Mme Anne-Catherine Loisier. Madame la ministre, je souhaite appeler votre attention sur les seuils d'obligation au dispositif des certificats d'économies d'énergie (C2E).
Ce dispositif, créé en 2005, consiste à obliger les fournisseurs d'énergie, les « obligés », à soutenir des actions d'économies d'énergie. Chaque fournisseur se voit attribuer, par période de trois ou quatre ans, un nombre de kilowattheures à collecter au prorata de ses volumes de ventes. Pour cela, les obligés accompagnent les consommateurs qui réalisent des travaux d'économies d'énergie et répercutent les kilowattheures collectés dans le prix des énergies qu'ils commercialisent.
Entre la première période 2006 et la cinquième période 2022 du dispositif, le nombre d'obligés est passé de 2 466 à 129 sociétés. Cette baisse est liée à l'instauration de seuils de franchise, en dessous desquels les ventes ne donnent lieu à aucune obligation. Ces planchers ont malheureusement permis aux fournisseurs de carburant et de fioul d'encaisser chaque année, dans chacune de leurs filiales reconnues comme entrepositaire agréé (EA), presque 500 000 euros.

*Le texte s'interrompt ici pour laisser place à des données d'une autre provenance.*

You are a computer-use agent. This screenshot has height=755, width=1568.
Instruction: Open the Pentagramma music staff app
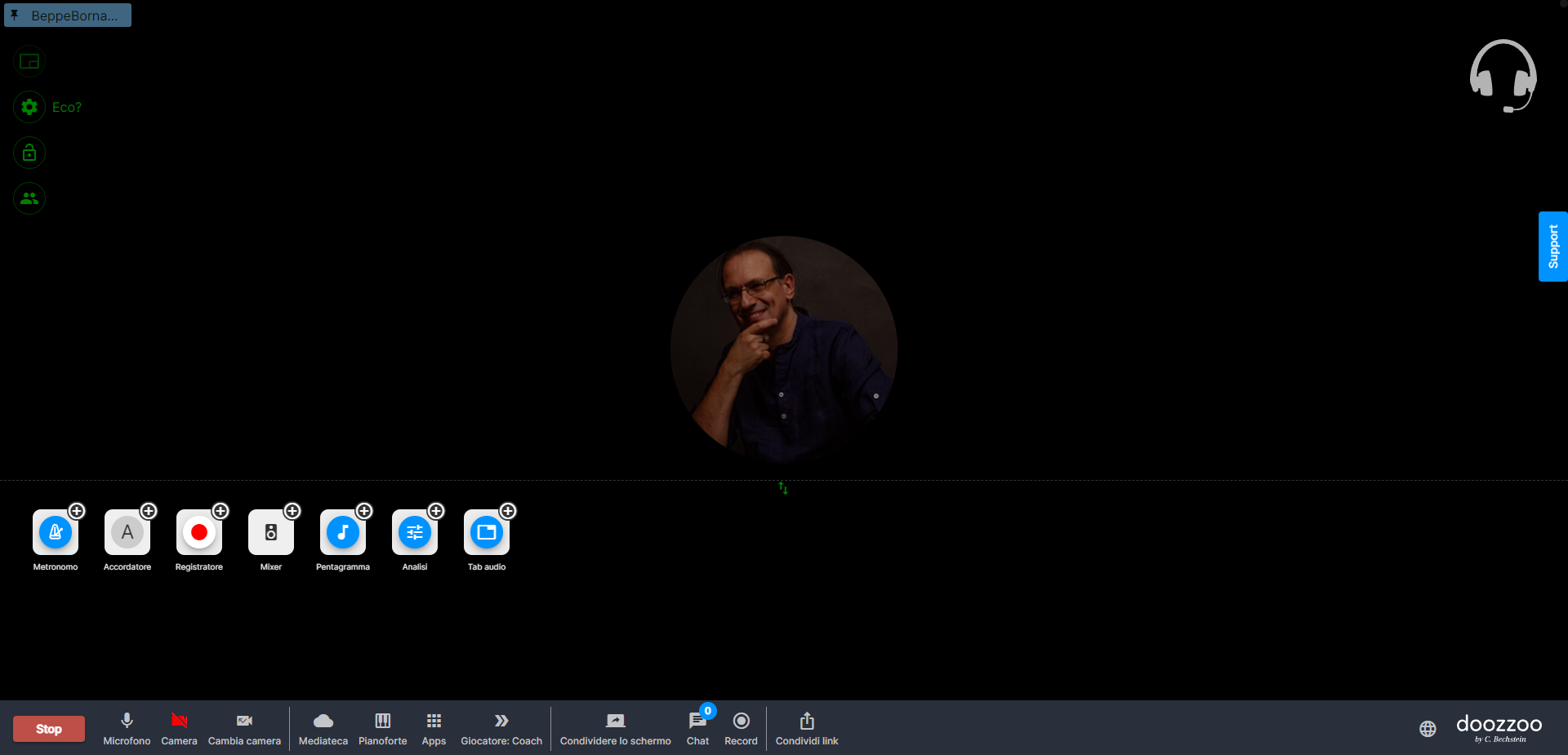(x=343, y=533)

Les fournisseurs d'énergie sont donc incités à multiplier les filiales pour bénéficier au maximum de cet effet de seuil. Selon les données mises à disposition par le Comité professionnel du pétrole (CPDP), 113 entrepositaires agréés ont été créés entre 2019 et 2024. Certains fournisseurs d'énergie en ont constitué récemment entre vingt et trente filiales ! Cela leur permet de maximiser les mises à la consommation sous les seuils évoqués. Le manque à gagner pour l'État est estimé à environ 55 millions d'euros.
Cet avantage était initialement destiné à protéger les petits fournisseurs, mais il crée aujourd'hui une réelle distorsion de concurrence et favorise les entreprises qui démultiplient artificiellement leurs filiales sous statut d'EA.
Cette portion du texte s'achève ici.